EL Gobierno andaluz aprobó en su reunión de ayer el proyecto de Ley de Derechos y Garantías de la Dignidad de las Personas en el Proceso de la Muerte, larguísimo y barroco título que se resume mejor en la fórmula con que se la conoce en los medios sanitarios y políticos: la Ley de Muerte Digna.

Va a ser, cuando se debata y apruebe en el Parlamento regional, la primera norma de este rango que se aplique en España y una de las primeras en Europa. La condición de pionera de una ley, subrayada por la consejera de Salud, María Jesús Montero, es negativa cuando obedece a la novelería y el papanatismo, y positiva cuando viene a dar respuesta a un problema social que nadie se había arriesgado a afrontar hasta ahora.

En este caso, es positiva. La Ley de Muerte Digna trata de asegurar la capacidad de decisión del paciente en el tramo final de su enfermedad, garantizándole la potestad de paralizar o rechazar cualquier tratamiento que considere inútil y doloroso y evitando lo que eufemísticamente se conoce como "encarnizamiento terapéutico", que permite el alargamiento artificial de la vida. También le reconoce el derecho a recibir información clínica comprensible sobre su diagnóstico y pronóstico y a beneficiarse, en su caso, de la sedación paliativa. No se me ocurre ninguna instancia más adecuada para cortar o prolongar una agonía que la voluntad del propio agonizante, expresada en el momento en pleno disfrute de sus facultades mentales o adelantada a través del testamento vital. Todas las demás voluntades, sean familiares, médicas o institucionales, han de ser subsidiarias ante algo tan íntimo como el sufrimiento y la muerte de una persona.
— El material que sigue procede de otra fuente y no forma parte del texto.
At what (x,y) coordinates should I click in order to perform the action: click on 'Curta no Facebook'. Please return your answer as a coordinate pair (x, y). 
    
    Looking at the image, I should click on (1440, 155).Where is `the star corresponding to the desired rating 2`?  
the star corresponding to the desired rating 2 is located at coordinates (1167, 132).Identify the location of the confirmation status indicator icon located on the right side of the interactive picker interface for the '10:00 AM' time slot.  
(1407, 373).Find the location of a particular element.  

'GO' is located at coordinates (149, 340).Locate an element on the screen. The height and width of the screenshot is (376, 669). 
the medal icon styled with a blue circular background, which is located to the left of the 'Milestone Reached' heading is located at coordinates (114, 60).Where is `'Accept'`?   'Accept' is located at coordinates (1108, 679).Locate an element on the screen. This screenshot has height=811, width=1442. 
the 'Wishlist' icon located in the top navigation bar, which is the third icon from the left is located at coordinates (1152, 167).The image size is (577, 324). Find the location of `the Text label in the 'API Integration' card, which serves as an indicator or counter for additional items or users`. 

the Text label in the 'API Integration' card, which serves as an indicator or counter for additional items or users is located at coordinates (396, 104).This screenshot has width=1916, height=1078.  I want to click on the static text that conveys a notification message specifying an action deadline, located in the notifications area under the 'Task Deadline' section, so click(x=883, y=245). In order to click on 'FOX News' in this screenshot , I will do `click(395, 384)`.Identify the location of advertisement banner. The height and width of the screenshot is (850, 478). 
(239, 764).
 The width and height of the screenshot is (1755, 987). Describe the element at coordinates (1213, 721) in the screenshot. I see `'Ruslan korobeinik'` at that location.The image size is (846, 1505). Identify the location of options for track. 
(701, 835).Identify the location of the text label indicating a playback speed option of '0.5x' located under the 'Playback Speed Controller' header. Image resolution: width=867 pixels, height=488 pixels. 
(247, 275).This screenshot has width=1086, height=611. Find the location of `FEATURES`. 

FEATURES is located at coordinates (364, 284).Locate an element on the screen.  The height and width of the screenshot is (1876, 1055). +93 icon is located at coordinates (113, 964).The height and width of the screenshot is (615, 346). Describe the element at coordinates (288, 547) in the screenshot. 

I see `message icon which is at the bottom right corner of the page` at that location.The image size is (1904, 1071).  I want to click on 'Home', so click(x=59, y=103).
El repelús preventivo que aplicamos instintivamente a estos asuntos ha de dar paso a la racionalidad y -hay que insistir en ello- a la inalienable facultad de uno para acceder a su propia desaparición de este mundo cuando la enfermedad le ha hecho perder toda esperanza de permanecer en él. La norma andaluza es, por otra parte, moderada y prudente, sin adentrarse en la regulación de la eutanasia activa y el suicidio asistido, que siguen siendo delitos en España según el Código Penal. Por eso no resulta previsible que los grupos parlamentarios de la oposición le pongan demasiadas pegas a este proyecto durante su tramitación.

Supongo yo que habrá muchas personas que sí se opondrán a la ley porque su conciencia o sus convicciones religiosas les impiden decidir algo que creen en manos únicamente de un ser superior. Piensan que sería un pecado grave. Lo tienen realmente fácil: basta con que no hagan uso ellos de los derechos que les concederá la ley. Lo que no pueden es imponer a otros que no los ejerzan.